(Dataset entries)

##########

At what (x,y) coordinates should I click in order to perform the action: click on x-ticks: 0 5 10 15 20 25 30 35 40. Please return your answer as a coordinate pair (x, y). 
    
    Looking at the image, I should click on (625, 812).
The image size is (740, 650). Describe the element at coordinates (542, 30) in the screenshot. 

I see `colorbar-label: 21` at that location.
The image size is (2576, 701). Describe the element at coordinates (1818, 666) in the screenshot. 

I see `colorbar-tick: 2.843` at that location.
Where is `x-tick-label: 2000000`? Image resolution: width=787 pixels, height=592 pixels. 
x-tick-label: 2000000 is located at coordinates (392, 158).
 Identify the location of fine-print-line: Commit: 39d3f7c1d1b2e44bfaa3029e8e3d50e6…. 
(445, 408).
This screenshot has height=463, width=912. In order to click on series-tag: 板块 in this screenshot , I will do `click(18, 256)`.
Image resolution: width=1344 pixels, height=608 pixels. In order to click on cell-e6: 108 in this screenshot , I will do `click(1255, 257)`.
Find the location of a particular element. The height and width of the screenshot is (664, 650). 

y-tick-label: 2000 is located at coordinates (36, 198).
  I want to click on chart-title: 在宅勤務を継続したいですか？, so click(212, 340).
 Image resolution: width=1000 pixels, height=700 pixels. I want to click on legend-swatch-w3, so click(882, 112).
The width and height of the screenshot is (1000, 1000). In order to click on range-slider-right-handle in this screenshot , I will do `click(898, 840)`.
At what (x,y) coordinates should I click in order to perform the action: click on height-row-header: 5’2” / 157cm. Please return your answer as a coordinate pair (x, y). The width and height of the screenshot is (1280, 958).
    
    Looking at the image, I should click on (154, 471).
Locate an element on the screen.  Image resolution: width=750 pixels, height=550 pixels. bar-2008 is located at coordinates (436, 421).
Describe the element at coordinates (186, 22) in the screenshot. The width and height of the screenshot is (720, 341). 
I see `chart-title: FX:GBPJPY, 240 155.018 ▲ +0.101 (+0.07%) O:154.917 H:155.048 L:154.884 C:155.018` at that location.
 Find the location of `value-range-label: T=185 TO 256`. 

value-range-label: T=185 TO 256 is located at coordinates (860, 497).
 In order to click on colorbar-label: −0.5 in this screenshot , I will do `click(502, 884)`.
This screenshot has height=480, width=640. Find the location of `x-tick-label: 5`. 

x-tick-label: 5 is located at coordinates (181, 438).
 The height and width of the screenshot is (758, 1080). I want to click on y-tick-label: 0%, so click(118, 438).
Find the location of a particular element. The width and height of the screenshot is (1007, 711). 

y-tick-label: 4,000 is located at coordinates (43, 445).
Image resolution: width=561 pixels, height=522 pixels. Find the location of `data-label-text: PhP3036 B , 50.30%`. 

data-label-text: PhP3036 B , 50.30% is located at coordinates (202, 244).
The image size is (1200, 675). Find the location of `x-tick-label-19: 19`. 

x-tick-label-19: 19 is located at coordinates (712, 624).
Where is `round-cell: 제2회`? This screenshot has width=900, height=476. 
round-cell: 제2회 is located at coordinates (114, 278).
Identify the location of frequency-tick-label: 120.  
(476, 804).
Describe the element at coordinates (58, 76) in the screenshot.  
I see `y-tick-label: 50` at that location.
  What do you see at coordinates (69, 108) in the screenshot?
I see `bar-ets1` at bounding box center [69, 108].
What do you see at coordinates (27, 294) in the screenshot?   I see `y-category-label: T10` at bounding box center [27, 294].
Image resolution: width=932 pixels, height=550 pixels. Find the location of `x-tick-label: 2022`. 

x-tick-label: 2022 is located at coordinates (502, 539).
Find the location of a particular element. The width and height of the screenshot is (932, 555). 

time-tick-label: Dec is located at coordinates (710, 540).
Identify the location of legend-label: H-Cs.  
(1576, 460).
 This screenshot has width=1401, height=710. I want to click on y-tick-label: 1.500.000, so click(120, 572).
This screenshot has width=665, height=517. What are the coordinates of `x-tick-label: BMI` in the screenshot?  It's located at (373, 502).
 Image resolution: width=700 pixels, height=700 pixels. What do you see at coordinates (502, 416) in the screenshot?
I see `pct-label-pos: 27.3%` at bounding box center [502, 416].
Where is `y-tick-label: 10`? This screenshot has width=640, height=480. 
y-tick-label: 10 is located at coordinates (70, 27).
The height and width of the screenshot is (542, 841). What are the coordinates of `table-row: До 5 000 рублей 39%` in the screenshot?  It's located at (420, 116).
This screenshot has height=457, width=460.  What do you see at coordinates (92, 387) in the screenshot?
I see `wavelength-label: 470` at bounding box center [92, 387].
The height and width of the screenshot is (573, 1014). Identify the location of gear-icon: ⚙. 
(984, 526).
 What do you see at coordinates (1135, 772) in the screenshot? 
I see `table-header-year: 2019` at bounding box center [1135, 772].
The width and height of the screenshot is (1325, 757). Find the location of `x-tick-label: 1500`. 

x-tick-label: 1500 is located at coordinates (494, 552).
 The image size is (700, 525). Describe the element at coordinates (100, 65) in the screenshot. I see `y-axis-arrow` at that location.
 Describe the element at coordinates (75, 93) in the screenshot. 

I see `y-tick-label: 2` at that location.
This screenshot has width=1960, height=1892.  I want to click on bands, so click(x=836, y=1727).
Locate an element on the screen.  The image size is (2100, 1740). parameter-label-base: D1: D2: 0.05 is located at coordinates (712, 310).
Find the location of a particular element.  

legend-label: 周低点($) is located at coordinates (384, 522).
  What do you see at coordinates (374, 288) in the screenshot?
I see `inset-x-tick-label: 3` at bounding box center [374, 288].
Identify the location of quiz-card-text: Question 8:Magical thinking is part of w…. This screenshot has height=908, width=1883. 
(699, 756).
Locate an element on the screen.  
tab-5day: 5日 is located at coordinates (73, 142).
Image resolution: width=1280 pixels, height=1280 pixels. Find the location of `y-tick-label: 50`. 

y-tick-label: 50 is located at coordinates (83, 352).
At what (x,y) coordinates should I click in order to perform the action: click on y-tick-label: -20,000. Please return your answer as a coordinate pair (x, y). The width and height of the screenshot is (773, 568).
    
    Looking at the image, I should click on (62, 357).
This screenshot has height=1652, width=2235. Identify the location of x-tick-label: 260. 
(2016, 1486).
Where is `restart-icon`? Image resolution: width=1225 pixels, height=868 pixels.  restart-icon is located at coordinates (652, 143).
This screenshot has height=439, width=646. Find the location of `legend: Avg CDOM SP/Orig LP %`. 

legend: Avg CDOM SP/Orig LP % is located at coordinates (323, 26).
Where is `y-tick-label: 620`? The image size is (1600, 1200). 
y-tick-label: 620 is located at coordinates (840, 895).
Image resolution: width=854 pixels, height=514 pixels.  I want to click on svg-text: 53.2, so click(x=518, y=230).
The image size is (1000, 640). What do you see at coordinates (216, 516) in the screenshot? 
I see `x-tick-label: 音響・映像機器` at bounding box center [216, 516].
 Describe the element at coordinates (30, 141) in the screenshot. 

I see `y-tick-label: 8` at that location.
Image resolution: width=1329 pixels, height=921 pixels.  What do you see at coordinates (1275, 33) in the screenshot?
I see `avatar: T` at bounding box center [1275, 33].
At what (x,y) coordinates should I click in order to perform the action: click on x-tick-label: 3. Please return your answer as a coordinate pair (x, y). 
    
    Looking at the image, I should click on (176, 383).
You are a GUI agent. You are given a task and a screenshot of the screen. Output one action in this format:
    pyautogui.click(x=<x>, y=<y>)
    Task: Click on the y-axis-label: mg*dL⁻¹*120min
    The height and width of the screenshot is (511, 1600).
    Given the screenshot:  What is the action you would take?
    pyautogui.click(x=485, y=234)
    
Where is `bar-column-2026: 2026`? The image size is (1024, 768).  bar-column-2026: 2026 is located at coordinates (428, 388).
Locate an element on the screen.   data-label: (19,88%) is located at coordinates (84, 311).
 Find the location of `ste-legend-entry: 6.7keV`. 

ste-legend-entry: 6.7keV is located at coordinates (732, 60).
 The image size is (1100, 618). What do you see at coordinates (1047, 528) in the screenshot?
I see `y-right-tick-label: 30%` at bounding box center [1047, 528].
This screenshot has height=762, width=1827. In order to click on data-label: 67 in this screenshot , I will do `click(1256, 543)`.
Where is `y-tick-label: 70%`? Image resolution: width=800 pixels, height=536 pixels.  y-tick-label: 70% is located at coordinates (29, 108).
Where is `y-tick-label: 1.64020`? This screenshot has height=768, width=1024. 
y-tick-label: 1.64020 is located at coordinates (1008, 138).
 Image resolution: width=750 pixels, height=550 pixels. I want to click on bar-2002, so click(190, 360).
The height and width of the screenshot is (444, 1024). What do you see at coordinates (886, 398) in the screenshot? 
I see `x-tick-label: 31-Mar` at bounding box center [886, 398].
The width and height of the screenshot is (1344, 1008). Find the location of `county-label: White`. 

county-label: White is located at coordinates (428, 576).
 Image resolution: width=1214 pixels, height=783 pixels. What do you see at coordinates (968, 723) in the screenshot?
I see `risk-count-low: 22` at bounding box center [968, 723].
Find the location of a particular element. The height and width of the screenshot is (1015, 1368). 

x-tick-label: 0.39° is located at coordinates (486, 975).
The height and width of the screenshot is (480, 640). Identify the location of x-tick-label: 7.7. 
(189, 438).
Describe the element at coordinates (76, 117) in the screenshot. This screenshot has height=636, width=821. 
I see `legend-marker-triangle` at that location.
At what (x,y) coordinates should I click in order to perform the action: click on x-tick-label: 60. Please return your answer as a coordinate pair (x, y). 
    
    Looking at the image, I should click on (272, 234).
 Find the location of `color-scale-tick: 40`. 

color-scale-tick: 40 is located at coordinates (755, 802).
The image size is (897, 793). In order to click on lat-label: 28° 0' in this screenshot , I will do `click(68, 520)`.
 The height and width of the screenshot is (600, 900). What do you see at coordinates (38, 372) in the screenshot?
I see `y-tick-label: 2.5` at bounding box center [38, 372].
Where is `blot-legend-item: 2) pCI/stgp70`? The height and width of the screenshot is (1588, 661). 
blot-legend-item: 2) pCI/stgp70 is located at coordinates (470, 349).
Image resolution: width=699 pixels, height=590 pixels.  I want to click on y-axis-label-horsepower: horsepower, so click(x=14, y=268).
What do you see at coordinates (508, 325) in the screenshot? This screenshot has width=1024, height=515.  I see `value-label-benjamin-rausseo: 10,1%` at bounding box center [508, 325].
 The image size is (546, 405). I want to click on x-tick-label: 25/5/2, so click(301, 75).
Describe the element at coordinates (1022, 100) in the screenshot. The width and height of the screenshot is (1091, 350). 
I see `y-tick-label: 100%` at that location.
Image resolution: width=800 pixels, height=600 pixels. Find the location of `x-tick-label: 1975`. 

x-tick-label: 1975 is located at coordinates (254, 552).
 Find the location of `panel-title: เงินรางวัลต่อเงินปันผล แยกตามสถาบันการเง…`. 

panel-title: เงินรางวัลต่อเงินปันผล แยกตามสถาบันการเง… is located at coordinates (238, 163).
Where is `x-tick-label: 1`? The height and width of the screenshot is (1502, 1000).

##########

**PROBLEM DETAILS**
Can you write out, word for word, the rows from the very first line through the line containing "Looking at the image, I should click on (625, 812).", with that line included?

**OUTPUT OF THE TASK**
At what (x,y) coordinates should I click in order to perform the action: click on x-ticks: 0 5 10 15 20 25 30 35 40. Please return your answer as a coordinate pair (x, y). 
    
    Looking at the image, I should click on (625, 812).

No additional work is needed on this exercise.